Where I live, a south wall receives 1000 Btu/ft^2 of sun on a 30 F January day, in about 6 hours. With 80% solar transmission, the 128 ft^2 south wall would transmit 128ft^2x0.8x1000Btu/ft^2/6h = 17067 Btu/h, raising the house temp to 30+17067/87 = 226 F for 6 hours/day before it drops back to 30 F, theoretically.

With LOTS of thermal mass and mass surface, the south wall would transmit 102,400 Btu of sun on an average January day, ie 102400/24h = 4267 Btu/h, making the greenhouse a constant 30 + 4267/87 = 69 F.

>I also have 2 55 gallon barrels I could fill and use to replace my current work bench area.

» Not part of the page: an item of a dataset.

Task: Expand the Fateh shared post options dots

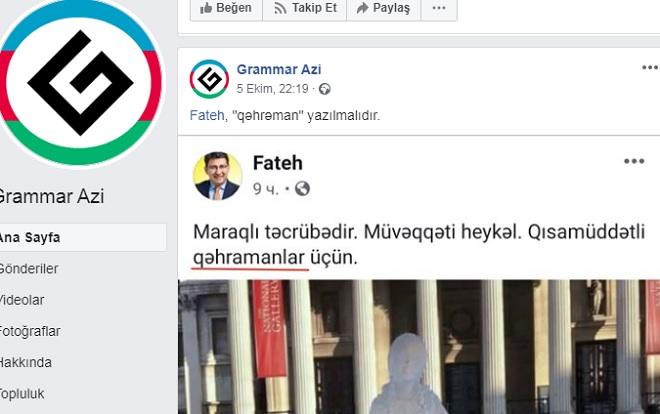Action: point(634,161)
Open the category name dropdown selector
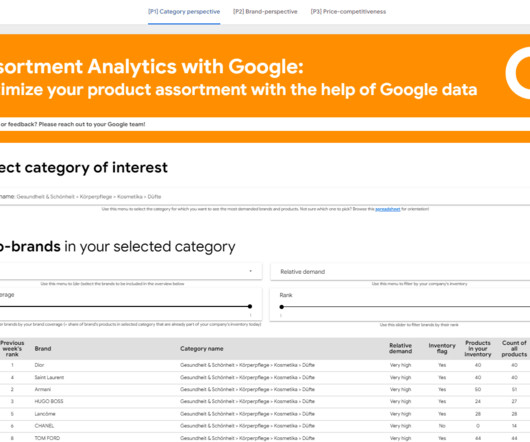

Each drum would have about 500 Btu/F of thermal mass and 40 ft^2 of mass surface and 60 Btu/h-F of air-water surface conductance with a thermal equivalent circuit like this, viewed in a fixed font (Tg is the house air temperature):

17067 Btu/h Tg
--       |      1/87
|---|—>|------*------vvv--- 30 F
--       |
|
<
< 1/120  (How do we post in a fixed font?)
<
|
|
---
--- 1000
|
|
-

with a Thevenin equivalent circuit like this:

1/87
----www----
|           |
|           |
|           <
| Vt        < 1/120       Vt = 30 + 17067/87 = 226 F.
---          <
-           |
|           |
|          ---
-          --- 1000 Btu/F
|
|
-

which is equivalent to:

1/50
----www------- T
|           |
| 226 F     |
---         ---
-          --- 1000 Btu/F
|           |
|           |
-           -

with water temp T and a 1000/50 = 20 hour RC time constant.

If T = Td just before dusk and T = Tn just before dawn, 18 hours later,

Tn = 30 + (Td-30)e^-(18/20) = 17.8 + 0.407Td, and

Td = 226 + (Tn-226)e^-(6/20) = 58.6 + 0.741Tn, then

Tn = 17.8 + 0.407(58.6+0.741Tn) = 41.7 + 0.302Tn, so

Tn = 41.7/(1-0.302) = 59.7 F.

Just before dawn, (59.7-30)50 = 1484 Btu/h flows out of the drums, warming the house air to 30 + 1484/87 = 47.1 F.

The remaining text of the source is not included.